Scan the entries below. List each line with "chart".

Start of Input material

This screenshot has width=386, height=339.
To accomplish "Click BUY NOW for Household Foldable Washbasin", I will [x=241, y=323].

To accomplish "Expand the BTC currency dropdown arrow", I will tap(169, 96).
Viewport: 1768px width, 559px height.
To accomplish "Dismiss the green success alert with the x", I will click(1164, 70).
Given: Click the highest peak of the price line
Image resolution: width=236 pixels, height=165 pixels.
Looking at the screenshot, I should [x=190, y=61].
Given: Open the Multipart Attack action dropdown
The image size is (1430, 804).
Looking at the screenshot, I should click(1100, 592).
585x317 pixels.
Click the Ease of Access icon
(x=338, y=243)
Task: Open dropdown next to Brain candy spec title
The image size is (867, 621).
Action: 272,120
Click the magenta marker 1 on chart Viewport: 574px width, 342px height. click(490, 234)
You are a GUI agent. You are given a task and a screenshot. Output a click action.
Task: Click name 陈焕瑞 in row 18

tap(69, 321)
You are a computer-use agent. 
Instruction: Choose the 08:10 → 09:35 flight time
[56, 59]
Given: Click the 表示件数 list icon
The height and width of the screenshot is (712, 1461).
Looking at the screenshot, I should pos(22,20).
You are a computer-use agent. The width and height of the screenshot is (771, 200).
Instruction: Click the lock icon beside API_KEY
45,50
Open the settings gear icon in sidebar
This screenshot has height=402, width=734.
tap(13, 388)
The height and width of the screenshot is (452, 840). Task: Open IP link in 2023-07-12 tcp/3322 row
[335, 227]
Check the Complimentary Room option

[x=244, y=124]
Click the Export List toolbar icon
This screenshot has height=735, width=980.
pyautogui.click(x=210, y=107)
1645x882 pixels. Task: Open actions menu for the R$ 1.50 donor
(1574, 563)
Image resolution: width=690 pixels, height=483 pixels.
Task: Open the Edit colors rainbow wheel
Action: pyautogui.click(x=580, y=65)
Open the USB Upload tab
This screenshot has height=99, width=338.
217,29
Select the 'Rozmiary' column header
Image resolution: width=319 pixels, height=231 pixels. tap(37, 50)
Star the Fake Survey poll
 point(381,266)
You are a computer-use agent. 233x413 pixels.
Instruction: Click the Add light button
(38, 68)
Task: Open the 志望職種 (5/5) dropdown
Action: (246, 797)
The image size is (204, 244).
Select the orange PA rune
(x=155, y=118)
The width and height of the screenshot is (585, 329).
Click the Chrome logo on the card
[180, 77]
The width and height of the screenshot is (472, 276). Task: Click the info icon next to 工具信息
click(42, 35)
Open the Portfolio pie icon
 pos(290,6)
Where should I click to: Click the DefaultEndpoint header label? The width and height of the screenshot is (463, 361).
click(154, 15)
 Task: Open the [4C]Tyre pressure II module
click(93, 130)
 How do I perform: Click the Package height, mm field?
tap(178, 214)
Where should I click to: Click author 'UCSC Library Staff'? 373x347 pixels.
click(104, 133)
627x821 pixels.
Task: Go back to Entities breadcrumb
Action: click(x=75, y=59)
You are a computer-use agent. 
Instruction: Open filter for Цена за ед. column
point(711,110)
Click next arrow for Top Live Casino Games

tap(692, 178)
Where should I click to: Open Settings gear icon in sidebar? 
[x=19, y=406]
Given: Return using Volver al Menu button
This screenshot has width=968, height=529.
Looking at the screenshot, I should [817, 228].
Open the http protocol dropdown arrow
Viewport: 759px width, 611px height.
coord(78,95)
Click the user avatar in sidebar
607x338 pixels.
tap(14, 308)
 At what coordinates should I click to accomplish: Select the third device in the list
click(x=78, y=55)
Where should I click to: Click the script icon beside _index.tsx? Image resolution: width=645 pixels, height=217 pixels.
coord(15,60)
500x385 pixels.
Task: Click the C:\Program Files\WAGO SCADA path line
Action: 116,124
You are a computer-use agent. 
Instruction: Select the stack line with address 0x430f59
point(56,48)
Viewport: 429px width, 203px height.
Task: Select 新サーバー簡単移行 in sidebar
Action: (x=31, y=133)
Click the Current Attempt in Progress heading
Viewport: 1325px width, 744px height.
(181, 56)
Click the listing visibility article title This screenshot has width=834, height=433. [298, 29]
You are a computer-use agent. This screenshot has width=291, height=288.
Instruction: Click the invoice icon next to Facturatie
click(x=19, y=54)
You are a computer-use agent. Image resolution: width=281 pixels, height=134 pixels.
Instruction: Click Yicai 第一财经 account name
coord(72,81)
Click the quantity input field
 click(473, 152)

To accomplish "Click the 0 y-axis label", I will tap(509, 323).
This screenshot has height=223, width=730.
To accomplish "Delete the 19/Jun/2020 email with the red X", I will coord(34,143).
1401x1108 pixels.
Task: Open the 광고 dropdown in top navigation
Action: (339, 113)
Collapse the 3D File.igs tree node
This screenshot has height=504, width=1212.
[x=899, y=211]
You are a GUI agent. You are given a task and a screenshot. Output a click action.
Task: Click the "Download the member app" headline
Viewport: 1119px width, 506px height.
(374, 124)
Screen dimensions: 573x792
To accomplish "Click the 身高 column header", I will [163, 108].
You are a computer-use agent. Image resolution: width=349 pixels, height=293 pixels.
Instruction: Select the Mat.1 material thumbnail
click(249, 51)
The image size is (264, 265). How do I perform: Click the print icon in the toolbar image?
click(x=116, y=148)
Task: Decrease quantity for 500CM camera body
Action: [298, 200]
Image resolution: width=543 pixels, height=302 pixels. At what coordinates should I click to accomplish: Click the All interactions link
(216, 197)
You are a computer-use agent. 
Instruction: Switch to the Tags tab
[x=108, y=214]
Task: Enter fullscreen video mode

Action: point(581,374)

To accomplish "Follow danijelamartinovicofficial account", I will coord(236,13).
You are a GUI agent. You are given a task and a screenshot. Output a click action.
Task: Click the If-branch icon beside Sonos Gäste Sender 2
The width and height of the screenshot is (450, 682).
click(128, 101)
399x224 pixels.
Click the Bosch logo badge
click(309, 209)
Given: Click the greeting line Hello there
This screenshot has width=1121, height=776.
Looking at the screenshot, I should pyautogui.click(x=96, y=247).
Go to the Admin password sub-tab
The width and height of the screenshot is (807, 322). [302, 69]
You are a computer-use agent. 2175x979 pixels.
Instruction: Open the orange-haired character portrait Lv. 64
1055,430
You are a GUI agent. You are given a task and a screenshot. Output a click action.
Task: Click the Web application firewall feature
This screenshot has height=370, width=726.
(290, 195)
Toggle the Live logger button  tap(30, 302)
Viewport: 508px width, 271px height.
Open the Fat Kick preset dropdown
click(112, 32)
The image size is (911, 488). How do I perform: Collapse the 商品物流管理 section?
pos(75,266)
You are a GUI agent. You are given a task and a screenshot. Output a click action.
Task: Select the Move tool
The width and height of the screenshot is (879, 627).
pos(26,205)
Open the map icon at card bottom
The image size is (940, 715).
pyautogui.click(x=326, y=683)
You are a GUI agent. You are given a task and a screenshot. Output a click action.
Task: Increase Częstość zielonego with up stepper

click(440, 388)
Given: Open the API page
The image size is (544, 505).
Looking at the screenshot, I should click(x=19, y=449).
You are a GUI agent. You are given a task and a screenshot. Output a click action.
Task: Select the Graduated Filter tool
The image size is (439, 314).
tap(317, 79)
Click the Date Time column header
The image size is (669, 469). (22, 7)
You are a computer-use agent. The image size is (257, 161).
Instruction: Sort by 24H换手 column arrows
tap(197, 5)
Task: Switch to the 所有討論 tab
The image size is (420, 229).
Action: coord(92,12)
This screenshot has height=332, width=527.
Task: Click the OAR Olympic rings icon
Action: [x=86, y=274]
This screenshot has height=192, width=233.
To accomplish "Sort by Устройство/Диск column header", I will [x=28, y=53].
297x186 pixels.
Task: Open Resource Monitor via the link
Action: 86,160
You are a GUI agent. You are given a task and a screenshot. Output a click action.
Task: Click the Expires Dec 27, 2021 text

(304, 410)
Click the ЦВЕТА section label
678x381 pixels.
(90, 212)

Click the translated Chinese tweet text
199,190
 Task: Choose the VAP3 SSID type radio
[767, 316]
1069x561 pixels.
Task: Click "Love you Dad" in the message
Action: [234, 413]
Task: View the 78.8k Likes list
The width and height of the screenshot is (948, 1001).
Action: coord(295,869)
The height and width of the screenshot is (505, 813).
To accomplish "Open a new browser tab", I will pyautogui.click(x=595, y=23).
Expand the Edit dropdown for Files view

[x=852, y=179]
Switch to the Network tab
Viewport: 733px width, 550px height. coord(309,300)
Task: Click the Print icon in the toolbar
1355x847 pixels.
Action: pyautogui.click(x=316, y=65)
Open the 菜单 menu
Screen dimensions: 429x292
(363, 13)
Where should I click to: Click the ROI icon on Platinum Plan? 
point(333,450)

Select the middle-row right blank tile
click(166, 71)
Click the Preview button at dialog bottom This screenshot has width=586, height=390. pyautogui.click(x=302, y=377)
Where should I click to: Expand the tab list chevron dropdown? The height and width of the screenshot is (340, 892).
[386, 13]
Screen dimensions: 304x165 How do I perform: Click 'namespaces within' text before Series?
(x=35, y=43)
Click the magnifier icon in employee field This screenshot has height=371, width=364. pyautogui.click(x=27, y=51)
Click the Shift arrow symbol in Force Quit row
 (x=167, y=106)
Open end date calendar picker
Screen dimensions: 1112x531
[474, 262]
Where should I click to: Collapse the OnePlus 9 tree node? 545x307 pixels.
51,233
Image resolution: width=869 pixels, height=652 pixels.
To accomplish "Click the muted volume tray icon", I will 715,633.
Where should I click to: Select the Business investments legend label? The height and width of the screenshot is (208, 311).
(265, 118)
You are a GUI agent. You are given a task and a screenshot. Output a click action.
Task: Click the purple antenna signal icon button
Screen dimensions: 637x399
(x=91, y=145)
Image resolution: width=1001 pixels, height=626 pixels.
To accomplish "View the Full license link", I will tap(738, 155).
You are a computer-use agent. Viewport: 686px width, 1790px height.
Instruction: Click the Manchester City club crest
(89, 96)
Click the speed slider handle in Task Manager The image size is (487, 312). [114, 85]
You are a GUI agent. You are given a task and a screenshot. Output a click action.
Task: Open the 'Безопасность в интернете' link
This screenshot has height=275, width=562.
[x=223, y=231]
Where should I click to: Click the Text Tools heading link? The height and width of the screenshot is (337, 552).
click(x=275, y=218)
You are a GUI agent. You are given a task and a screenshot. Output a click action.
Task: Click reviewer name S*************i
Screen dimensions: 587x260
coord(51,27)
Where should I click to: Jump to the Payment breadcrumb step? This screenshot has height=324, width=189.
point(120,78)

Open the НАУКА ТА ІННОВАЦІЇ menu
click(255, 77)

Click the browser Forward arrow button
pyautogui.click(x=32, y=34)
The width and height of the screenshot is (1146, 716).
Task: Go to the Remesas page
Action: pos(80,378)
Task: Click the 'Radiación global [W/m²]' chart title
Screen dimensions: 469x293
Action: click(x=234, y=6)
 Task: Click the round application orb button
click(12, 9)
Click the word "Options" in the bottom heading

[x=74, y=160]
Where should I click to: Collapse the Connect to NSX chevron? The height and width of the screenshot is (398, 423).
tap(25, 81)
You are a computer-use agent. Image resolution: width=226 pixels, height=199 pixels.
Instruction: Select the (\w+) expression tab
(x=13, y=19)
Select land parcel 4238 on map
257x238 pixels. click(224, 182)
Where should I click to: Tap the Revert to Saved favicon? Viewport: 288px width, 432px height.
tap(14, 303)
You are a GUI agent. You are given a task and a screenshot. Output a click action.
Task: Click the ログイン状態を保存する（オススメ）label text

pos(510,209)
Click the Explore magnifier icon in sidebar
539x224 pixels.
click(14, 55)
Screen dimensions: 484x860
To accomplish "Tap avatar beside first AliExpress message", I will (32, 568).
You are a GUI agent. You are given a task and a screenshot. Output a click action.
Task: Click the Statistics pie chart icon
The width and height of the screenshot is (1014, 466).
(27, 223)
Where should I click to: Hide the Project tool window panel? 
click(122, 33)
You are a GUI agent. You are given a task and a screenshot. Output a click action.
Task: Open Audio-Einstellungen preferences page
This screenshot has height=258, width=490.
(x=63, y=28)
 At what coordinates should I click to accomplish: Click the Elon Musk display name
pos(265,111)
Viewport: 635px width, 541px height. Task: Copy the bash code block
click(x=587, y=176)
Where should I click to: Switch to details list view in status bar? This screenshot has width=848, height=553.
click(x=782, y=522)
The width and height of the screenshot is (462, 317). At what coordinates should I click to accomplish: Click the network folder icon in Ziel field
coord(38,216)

End of Input material

Answer section:
Click the magenta marker 1 on chart Viewport: 574px width, 342px height. click(490, 234)
Task: Click the 'Radiación global [W/m²]' chart title
Task: Click the Statistics pie chart icon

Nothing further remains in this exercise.